The New Zealand dollar continued to fall on Tuesday as a survey by the Reserve Bank of New Zealand showed that one and two-year-ahead expectations of annual CPI inflation have declined further.
The one-year series decreased from 1.96% to 1.59% on a mean basis while the median fell to 1.5%, the RBNZ said. At the same time, two-year-ahead expectations decreased from 2.23% to 2.06%. The median dropped from 2.20% to 2.00%.
NZD/USD fell to 0.7808 from Monday's close of 0.7857. The kiwi dollar edged lower on Monday after showing some strength on the migration and visitor arrivals data that showed record net gains in migrants in October.
The pair is now not far away from the 30-month low of 0.7660 touched earlier this month.
Analysts said the gain in manpower is not helping to boost prices and if the deflationary forces persist, the central bank may be forced to lower its interest rate outlook too.
The survey results show that more people are seeing New Zealand's monetary conditions getting easier in the coming quarters. However, throughout the year, firmer conditions are expected as the number of respondents expecting easy monetary conditions progressively reduces across the expectation horizon.
At the time the survey was completed the net percentage of respondents believing monetary conditions to be easier than neutral was 27% compared to 19% last quarter. By March 2015, 27% of respondents still view conditions to be easier than neutral.
The RBNZ has recently adjusted its interest rate guidance, suggesting that fewer OCR hikes will be required because of subdued inflation pressures. Analysts point out that Tuesday's survey results vindicate the central bank view.
Subdued inflation expectations has weakened down the kiwi dollar which has been already under pressure due to the broad rally in the US dollar.
The new inflation insight is likely to further dampen the outlook for the local dollar, analysts said.
The New Zealand CPI rose at an annual pace of 1% in the September quarter, below expectations, and only just within the Reserve Bank's target band of 1-3%.

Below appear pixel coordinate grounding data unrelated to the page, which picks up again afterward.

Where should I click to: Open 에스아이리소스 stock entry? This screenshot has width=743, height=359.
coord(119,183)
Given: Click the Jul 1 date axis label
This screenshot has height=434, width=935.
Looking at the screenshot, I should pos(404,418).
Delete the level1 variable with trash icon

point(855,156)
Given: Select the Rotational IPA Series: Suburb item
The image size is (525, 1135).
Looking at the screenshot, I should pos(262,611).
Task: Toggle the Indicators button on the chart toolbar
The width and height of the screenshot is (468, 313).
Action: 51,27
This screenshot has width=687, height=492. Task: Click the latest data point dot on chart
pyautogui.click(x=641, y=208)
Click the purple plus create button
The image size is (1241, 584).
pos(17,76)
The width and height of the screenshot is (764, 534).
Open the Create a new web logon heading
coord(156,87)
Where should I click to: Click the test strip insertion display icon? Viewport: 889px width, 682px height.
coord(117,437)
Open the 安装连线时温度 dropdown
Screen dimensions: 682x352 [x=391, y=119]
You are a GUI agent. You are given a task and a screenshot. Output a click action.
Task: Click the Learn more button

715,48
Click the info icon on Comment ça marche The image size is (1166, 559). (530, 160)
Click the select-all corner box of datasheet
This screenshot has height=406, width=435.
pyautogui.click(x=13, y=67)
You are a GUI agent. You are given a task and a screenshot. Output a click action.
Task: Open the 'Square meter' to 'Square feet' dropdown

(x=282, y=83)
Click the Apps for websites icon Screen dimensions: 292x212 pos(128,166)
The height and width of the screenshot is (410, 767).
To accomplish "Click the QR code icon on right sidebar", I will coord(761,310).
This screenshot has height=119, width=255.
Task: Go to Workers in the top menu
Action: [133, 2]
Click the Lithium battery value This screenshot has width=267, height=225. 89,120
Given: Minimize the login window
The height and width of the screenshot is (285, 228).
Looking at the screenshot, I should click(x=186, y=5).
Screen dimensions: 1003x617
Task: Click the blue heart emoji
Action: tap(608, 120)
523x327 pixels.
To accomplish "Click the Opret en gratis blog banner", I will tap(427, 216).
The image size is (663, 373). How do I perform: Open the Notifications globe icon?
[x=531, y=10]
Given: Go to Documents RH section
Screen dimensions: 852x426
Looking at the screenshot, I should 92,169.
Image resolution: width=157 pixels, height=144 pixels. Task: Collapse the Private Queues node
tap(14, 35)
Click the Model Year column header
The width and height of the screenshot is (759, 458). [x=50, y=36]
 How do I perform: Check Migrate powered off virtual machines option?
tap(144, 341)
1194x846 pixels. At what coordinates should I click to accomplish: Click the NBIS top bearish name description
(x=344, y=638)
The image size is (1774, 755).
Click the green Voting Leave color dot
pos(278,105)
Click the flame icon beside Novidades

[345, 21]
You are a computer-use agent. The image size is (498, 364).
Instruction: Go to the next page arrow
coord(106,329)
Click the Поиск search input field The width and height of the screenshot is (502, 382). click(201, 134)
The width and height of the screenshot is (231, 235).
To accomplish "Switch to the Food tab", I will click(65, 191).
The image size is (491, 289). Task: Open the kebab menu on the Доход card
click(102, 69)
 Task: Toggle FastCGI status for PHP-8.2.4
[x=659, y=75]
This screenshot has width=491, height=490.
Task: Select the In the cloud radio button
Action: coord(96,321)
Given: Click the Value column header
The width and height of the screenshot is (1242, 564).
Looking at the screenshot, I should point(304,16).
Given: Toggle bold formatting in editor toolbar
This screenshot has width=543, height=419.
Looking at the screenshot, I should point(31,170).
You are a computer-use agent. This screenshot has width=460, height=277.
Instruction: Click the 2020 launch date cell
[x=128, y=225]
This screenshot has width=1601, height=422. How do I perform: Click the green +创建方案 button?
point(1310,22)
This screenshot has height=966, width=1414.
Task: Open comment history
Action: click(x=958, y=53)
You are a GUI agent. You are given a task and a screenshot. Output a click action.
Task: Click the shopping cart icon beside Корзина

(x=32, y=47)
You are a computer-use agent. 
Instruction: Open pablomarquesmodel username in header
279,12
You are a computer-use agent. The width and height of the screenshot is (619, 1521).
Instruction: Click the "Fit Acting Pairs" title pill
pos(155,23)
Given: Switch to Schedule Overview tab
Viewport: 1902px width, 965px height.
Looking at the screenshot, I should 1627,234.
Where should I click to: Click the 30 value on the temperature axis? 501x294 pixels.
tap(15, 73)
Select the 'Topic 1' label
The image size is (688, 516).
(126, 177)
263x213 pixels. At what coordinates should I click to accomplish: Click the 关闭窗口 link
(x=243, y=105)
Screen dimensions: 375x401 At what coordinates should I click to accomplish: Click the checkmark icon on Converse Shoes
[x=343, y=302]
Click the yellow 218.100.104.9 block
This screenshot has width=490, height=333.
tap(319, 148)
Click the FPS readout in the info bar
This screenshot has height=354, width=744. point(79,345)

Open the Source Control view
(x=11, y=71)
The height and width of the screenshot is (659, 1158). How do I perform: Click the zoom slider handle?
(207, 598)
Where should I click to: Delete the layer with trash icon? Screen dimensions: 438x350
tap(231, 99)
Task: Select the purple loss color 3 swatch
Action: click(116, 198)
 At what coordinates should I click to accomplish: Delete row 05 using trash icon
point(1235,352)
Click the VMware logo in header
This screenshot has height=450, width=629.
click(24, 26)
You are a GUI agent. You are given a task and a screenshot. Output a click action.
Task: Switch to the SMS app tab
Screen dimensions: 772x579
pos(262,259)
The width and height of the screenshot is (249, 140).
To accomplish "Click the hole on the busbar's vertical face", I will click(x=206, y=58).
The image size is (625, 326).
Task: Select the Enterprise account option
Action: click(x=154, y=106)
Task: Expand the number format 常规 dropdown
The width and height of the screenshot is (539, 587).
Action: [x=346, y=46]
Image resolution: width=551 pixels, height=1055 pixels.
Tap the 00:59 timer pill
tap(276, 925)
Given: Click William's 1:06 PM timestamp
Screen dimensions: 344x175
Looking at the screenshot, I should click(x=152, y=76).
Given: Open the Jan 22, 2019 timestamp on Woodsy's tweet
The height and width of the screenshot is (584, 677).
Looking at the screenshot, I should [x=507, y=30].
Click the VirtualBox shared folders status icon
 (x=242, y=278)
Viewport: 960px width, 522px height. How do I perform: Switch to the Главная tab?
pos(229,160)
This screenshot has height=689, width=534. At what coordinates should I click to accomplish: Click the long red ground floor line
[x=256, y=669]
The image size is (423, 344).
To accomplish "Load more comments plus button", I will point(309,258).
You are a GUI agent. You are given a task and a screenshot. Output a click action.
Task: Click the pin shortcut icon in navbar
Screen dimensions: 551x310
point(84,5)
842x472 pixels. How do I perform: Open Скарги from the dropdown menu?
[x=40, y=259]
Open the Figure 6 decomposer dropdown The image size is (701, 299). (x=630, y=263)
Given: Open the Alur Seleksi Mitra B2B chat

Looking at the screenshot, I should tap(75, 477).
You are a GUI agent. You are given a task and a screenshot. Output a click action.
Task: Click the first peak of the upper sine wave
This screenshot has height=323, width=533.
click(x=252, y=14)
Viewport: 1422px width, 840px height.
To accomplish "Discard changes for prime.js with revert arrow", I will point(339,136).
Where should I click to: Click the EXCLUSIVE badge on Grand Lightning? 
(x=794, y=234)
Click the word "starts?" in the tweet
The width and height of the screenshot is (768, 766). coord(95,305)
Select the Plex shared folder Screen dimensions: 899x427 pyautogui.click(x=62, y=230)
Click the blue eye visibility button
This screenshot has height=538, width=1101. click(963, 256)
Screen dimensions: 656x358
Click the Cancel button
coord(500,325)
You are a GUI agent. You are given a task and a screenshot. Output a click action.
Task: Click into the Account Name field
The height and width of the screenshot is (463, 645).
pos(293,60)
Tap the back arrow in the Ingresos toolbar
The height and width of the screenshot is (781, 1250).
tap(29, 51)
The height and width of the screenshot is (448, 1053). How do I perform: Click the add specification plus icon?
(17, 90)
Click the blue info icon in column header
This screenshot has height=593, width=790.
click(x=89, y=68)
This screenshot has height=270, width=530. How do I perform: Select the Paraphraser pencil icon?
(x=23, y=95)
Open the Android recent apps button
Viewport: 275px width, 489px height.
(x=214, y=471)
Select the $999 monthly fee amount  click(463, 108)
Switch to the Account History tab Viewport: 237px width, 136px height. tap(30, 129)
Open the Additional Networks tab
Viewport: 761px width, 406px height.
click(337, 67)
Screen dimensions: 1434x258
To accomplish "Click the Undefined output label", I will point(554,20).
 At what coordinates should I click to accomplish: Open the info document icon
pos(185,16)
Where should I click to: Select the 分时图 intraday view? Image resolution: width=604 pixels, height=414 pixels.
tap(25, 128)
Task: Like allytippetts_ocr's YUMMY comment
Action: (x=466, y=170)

The survey also expects wage pressures to ease in New Zealand.
Unemployment is expected to fall to 5.3% in the year ahead, and 5.2% the following year, from 5.34% now. Also, one-year ahead hourly earnings growth is seen at 2.47% down from 2.55% seen three months earlier, and the two-year ahead growth of 2.6%, compared to a previous view of 2.75%.
The NZD/USD pair has fallen more than 13% from the record high of 0.8835 hit in July by the 30-month low of 0.7658 earlier this month. In fact, the pair has been moving broadly sideways for the past two months.